# Project 3: Web APIs & NLP
## *Data Cleaning and EDA*

In this notebook:

* [Initial data exploration](#initial)
* [Handle null entries](#null-entries)
* [Encoding target variable](#ohe)
* [Cleaning text](#clean-text)
* [Export to CSV](#export-csv)

#### Import Libraries & Read in Data

In [31]:
## standard imports 
import pandas as pd 
import numpy as np
import re
## visualizations
import matplotlib.pyplot as plt
import seaborn as sns
## preprocessing
from sklearn.pipeline import make_pipeline
from sklearn.preprocessing import StandardScaler, PolynomialFeatures
from sklearn.feature_selection import SelectKBest, f_regression
from sklearn.dummy import DummyClassifier
## modeling
from sklearn.linear_model import LogisticRegression, LinearRegression, Lasso, Ridge, ElasticNet
from sklearn.model_selection import train_test_split, GridSearchCV
from sklearn.neighbors import KNeighborsClassifier, KNeighborsRegressor
from sklearn.svm import SVC, SVR
from sklearn.naive_bayes import MultinomialNB
## trees
from sklearn.tree import DecisionTreeClassifier, DecisionTreeRegressor
from sklearn.ensemble import BaggingClassifier, BaggingRegressor, RandomForestClassifier, ExtraTreesClassifier, RandomForestRegressor, ExtraTreesRegressor, AdaBoostRegressor, AdaBoostClassifier, GradientBoostingRegressor
## NLP
from sklearn.feature_extraction.text import CountVectorizer
## analysis
from sklearn.metrics import confusion_matrix, plot_confusion_matrix, accuracy_score, make_scorer, f1_score, mean_squared_error

## options
import sklearn
pd.options.display.max_rows = 4000
pd.options.display.max_columns = 100
pd.set_option('max_colwidth', 100)

In [32]:
### read in data
data = pd.read_csv('../data/reddit_posts.csv')

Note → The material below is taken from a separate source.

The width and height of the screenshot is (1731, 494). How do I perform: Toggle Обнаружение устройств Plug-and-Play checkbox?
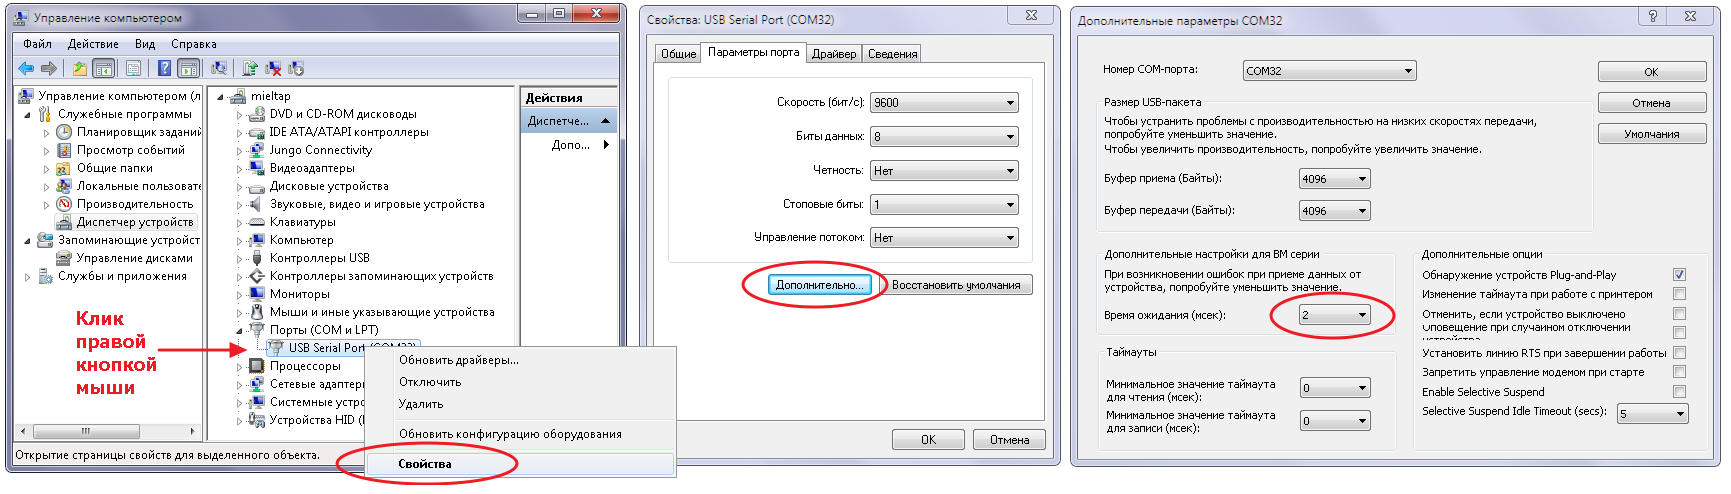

# Initial data exploration<a class="anchor" id="initial"></a>
<hr/>

In [33]:
data.head()

Unnamed: 0,title,created_utc,selftext,subreddit,author,media_only,permalink
0,What to do after joining the brotherhood of st...,1601669856,I just joined after completing the quest for b...,Fallout,scud214,False,/r/Fallout/comments/j424ru/what_to_do_after_jo...
1,Pipboy,1601669271,[removed],Fallout,locogringo90,False,/r/Fallout/comments/j41yey/pipboy/
2,Fallout 5 location?,1601667863,[removed],Fallout,leolupascu03,False,/r/Fallout/comments/j41ifv/fallout_5_location/
3,Maxsons brotherhood of steel vs the NCR,1601667591,Who’d win? The NCR in my opinion would win but...,Fallout,Urmomgay890,False,/r/Fallout/comments/j41f9u/maxsons_brotherhood...
4,I have seen a new power generator its the dome...,1601667534,,Fallout,HeyyyItsFrosty,False,/r/Fallout/comments/j41ep3/i_have_seen_a_new_p...


In [19]:
data.columns

Index(['title', 'created_utc', 'selftext', 'subreddit', 'author', 'media_only',
       'permalink'],
      dtype='object')

In [20]:
data.shape

(4000, 7)

## Handle Null Entries <a class="anchor" id="null-entries"></a>
<hr/>

In [34]:
data.isna().sum()

title             0
created_utc       0
selftext       1774
subreddit         0
author            0
media_only        0
permalink         0
dtype: int64

### Missing comments

Reddit posts often pose questions to people so the actual comment portion is blank. Instead of dropping these rows, we'll use the title of the post as the comment text.

In [35]:
data['selftext'].fillna(data['title'], inplace=True)

In [36]:
data.head()

Unnamed: 0,title,created_utc,selftext,subreddit,author,media_only,permalink
0,What to do after joining the brotherhood of st...,1601669856,I just joined after completing the quest for b...,Fallout,scud214,False,/r/Fallout/comments/j424ru/what_to_do_after_jo...
1,Pipboy,1601669271,[removed],Fallout,locogringo90,False,/r/Fallout/comments/j41yey/pipboy/
2,Fallout 5 location?,1601667863,[removed],Fallout,leolupascu03,False,/r/Fallout/comments/j41ifv/fallout_5_location/
3,Maxsons brotherhood of steel vs the NCR,1601667591,Who’d win? The NCR in my opinion would win but...,Fallout,Urmomgay890,False,/r/Fallout/comments/j41f9u/maxsons_brotherhood...
4,I have seen a new power generator its the dome...,1601667534,I have seen a new power generator its the dome...,Fallout,HeyyyItsFrosty,False,/r/Fallout/comments/j41ep3/i_have_seen_a_new_p...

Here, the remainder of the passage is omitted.